▶ **GOAL**:
Which lines of the items below contain the string "height", with case matching? Copy each of those lines in full.

• • • • •

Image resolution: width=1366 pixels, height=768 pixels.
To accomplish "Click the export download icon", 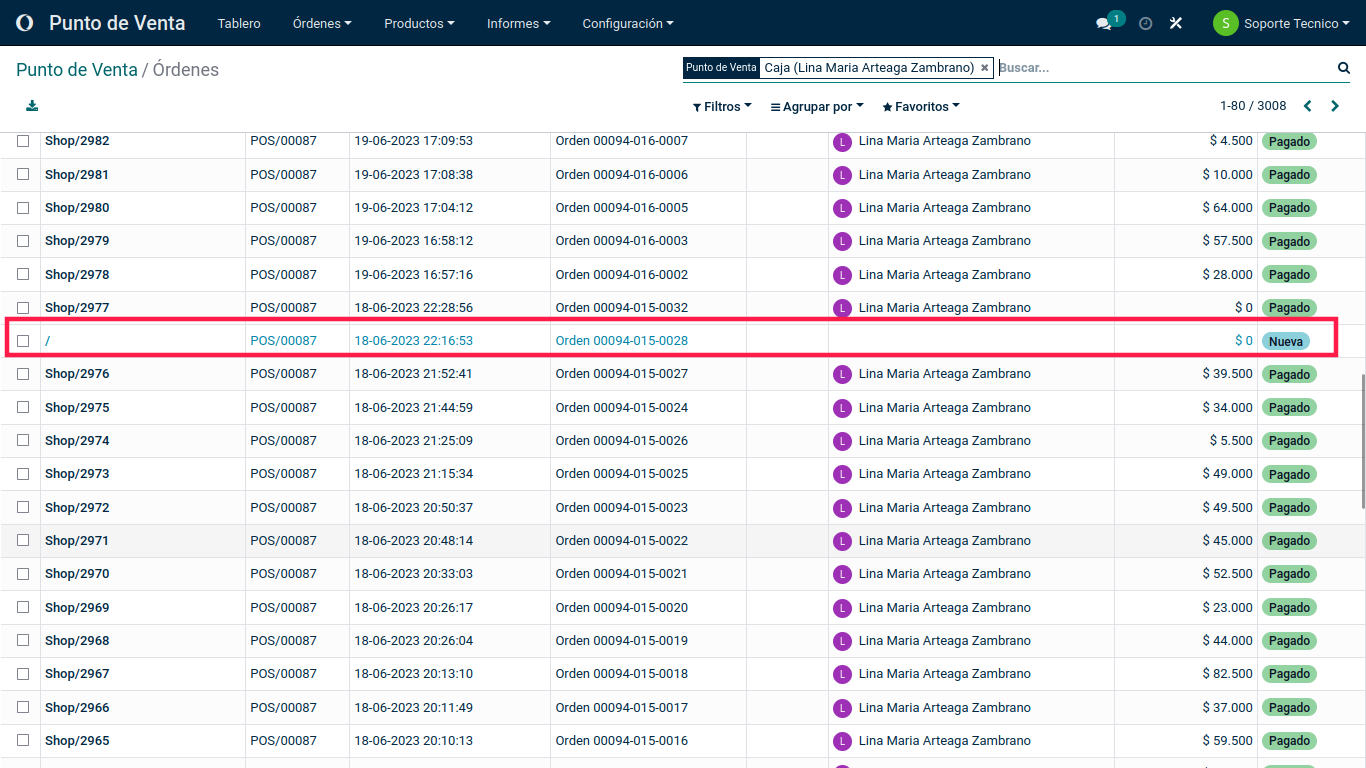I will (32, 106).
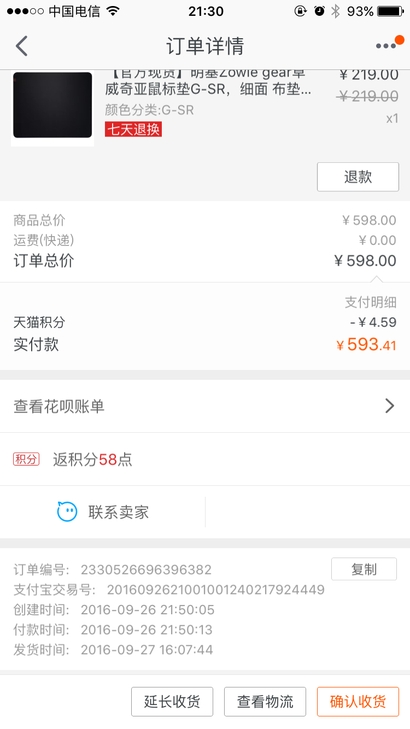
Task: Expand the 查看花呗账单 row chevron
Action: (x=390, y=406)
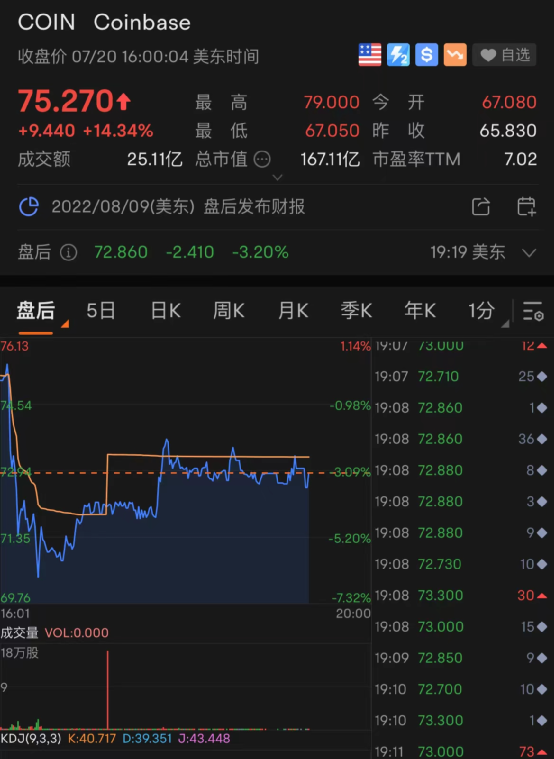Select the 月K chart tab
This screenshot has height=759, width=554.
point(293,311)
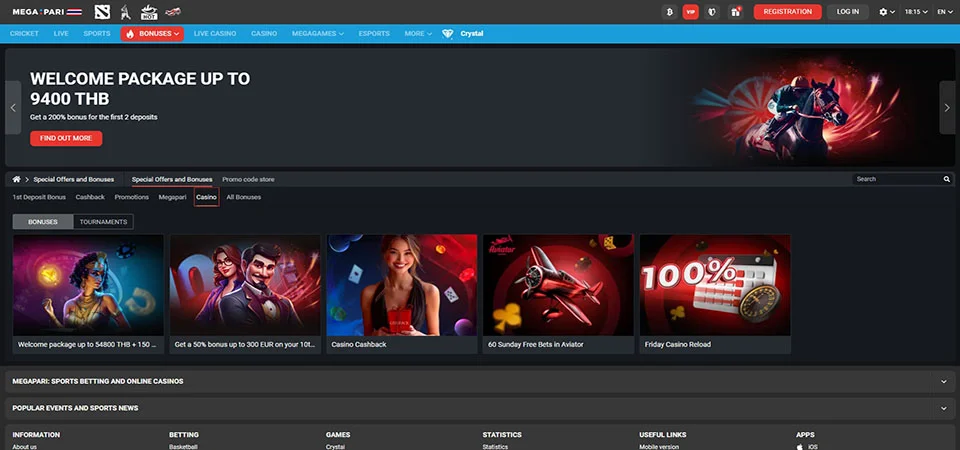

• • • • •

▶ **WRITTEN REPLY**:
Image resolution: width=1366 pixels, height=768 pixels.
This screenshot has height=759, width=554.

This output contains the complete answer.